Le sentiment de la perte du sujet est cependant paradoxal dans un travail documentaire qui affirme si fort sa subjectivité par une autobiographie mue par le voyage et l’errance.
Les formes photographiques et cinématographiques de cette contradiction-document/fiction, description/projection se développent depuis longtemps dans des oeuvres aussi diverses que celles de Walker Evans, Robert Frank, Rossellini (Voyage en Italie), Pasolini (Accatone), Godard (Pierrot le fou) et Nan Goldin. La notion de frontière s’y affirme à chaque fois opérante et créatrice.
La tentative d’une description photographique de la frontière entre le Mexique et les Etats-Unis devient particulièrement intéressante et ambitieuse avec la volonté d’établir, à travers une mise en situation et le relevé de signes anthropologiques et topographiques, l’état des lieux subjectif et systématique d’une ligne de fracture sur laquelle se concentrent les tensions entre deux entités (Nord/Sud) que tout oppose malgrè leur interdépendance croissante.
Longue de trois mille kilomètres, cette ligne arbitraire que le Rio Grande définit sur environ deux mille kilomètres, est dépourvue de toute dimension naturelle d’El Paso/Ciudad Juarez à San Diego/Tijuana. La présence du désert est écrasante, indépendante aussi de seules considérations géographiques. Le désert américain, “frontière mentale où les projets de civilisation s’épuisent dans le sol.” (Jean Baudrillard).

Entrées enregistrées:

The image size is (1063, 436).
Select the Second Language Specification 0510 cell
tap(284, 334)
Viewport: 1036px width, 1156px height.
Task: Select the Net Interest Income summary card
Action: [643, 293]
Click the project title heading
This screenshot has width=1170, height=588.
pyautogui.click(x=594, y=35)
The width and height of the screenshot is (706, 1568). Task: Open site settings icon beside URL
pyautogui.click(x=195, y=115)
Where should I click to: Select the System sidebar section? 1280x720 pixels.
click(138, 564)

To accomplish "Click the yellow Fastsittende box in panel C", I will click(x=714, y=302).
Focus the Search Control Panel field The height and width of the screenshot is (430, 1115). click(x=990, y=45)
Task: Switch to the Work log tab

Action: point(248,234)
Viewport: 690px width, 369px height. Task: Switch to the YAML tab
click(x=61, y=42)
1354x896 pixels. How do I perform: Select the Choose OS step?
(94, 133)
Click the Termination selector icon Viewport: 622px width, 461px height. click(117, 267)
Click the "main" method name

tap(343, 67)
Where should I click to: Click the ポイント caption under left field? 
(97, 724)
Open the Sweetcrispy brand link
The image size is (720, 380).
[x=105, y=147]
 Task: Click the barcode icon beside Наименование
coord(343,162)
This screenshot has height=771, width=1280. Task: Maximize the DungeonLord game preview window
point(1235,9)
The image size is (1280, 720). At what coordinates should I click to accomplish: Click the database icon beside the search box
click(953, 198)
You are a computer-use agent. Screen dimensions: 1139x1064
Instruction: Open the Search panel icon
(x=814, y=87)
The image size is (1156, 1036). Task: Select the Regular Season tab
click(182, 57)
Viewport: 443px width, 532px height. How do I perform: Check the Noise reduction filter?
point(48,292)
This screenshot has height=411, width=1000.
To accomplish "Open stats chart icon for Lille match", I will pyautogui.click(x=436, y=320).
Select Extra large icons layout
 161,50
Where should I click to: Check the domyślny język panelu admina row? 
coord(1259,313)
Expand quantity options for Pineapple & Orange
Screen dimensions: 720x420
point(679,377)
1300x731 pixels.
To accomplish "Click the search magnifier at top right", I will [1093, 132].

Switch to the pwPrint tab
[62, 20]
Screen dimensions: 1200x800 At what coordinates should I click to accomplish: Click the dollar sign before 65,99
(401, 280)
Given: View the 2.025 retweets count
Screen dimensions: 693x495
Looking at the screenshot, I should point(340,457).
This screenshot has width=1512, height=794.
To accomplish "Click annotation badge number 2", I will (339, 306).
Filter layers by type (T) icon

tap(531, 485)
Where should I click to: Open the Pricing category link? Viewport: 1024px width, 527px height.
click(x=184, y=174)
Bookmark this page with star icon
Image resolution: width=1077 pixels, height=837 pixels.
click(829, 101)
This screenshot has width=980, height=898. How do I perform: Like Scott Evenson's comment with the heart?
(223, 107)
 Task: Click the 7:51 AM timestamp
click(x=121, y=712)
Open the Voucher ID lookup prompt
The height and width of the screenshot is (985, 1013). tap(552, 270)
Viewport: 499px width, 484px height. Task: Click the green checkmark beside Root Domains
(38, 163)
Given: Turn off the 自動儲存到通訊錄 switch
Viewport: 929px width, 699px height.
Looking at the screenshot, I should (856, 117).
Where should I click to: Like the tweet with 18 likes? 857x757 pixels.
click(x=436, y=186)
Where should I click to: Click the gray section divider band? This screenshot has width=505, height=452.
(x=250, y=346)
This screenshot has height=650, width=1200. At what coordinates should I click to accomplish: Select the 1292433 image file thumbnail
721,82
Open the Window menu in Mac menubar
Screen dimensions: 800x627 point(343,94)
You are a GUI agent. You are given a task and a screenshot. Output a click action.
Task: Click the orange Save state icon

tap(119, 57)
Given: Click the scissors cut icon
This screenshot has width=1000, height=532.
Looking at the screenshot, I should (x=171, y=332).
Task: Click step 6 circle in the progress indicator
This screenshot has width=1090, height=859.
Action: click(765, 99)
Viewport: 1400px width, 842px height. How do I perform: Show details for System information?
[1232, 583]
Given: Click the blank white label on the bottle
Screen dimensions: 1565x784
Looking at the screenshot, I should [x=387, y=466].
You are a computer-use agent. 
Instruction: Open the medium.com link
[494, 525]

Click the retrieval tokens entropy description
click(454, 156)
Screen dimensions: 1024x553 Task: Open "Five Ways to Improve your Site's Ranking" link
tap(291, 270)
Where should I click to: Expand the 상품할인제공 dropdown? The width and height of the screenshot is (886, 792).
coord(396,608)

*AVEC CES INFORMATIONS*.
1. Recopiez fidèlement le passage du texte sur la frontière depuis « Le sentiment de » jusqu'à « opérante et créatrice. » inclus.
2. Relevez toutes les villes nommées dans le texte sur la frontière.

*CORRIGÉ DE L'EXERCICE*.
1.
Le sentiment de la perte du sujet est cependant paradoxal dans un travail documentaire qui affirme si fort sa subjectivité par une autobiographie mue par le voyage et l’errance.
Les formes photographiques et cinématographiques de cette contradiction-document/fiction, description/projection se développent depuis longtemps dans des oeuvres aussi diverses que celles de Walker Evans, Robert Frank, Rossellini (Voyage en Italie), Pasolini (Accatone), Godard (Pierrot le fou) et Nan Goldin. La notion de frontière s’y affirme à chaque fois opérante et créatrice.

2. El Paso, Ciudad Juarez, San Diego, Tijuana